La vera fede non è condizionata per far vedere le apparenze, la nostra fede deve essere vera, bisogna vedere attraverso gli occhi di Dio e non con gli occhi dell’uomo peccatore: «Non capite ancora e non comprendete? Avete il cuore indurito?» (Mc 8,17).
Gesù si era rattristato vedendo la “durezza di cuore” dei discepoli stessi che hanno ancora il “cuore indurito” (Mc 8,17), non capiscono più nulla, perché “hanno occhi e non vedono, ascoltano, ma non intendono” (Mc 8,18). Inoltre, l’immagine del “cuore indurito” evocava la durezza di cuore del popolo che si allontanava sempre dal vero cammino, come il mondo di oggi che da false immagini su Dio o sulle religioni; visti i fatti violenti, assurdi degli ultimi tempi, il maligno vuol far credere che: (più ti avvicini a Dio più entri nel fanatismo), attenzione! Apriamo bene le orecchie e il cuore; chi crede alla voce del mondo non ha Dio.
La causa dello scontro tra Gesù ed il mondo non è dovuta a cattiva volontà da parte del mondo, ma il mondo non capisce perché è confuso dalle apparenze, quelle che vanno contro Dio, si servono della religione per criticare e condannare Gesù (Mc 2,7.16.18.24; 3,5.22-30). Solamente accettando Gesù, il mondo sarà capace di aprire gli occhi e di capire il Mistero di Dio in Gesù.

#Gocce di Vangelo odierno del 12 febbraio – rubrica di Santo Orlando

Gocce dal Vangelo

Dal Vangelo secondo Marco
Mc 8, 1-13

In quel tempo, vennero i farisei e si misero a discutere con Gesù, chiedendogli un segno dal cielo, per metterlo alla prova.
Ma egli sospirò profondamente e disse: «Perché questa generazione chiede un segno? In verità io vi dico: a questa generazione non sarà dato alcun segno».
Li lasciò, risalì sulla barca e partì per l’altra riva.

“Perché questa generazione chiede un segno? “

Nel vangelo odierno Gesù invita al discernimento, sembra che ai giudei che interrogano Gesù manca la capacità o la volontà di discernere, così come accade a noi oggi: abbiamo bisogno di vedere per credere; Gesù gli disse: “Perché mi hai veduto, hai creduto: beati quelli che pur non avendo visto crederanno! (Gv 20,26-29).
I cristiani spesso chiediamo un segno, quello che facciamo è chiedere a Dio di agire d’accordo al nostro modo, cioè spesso vogliamo che Dio faccia la nostra volontà, mettendo da parte la Sua.

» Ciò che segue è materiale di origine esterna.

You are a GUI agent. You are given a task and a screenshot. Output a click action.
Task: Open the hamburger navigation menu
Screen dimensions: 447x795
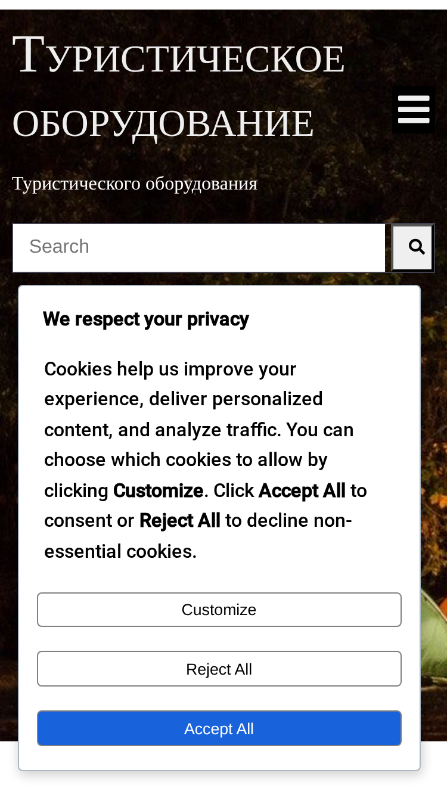point(414,110)
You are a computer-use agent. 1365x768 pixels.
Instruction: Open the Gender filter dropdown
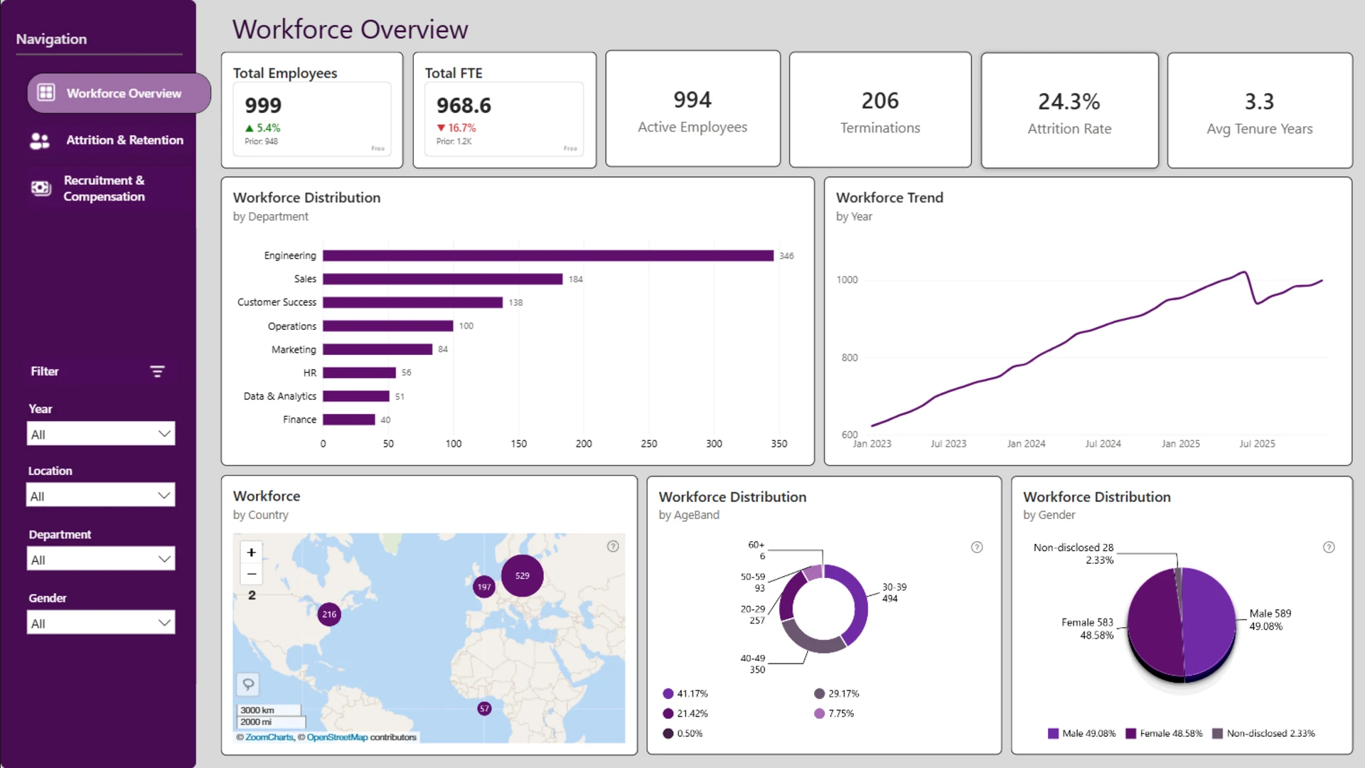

E Dio, che sa e può di più (e per quello chiediamo nel Padre Nostro che sia fatta la “sua” volontà), ha le sue strade, anche se a noi non ci sia semplice capirle. Ma Lui, che si lascia trovare per tutti quelli che lo cercano, se anche gli chiediamo discernimento, ci farà capire qual’è il suo modo di agire, e come possiamo riconoscere oggi i suoi segni. Lui, nella persona dello Spirito Santo é dentro di noi; basta mettersi all’ascolto.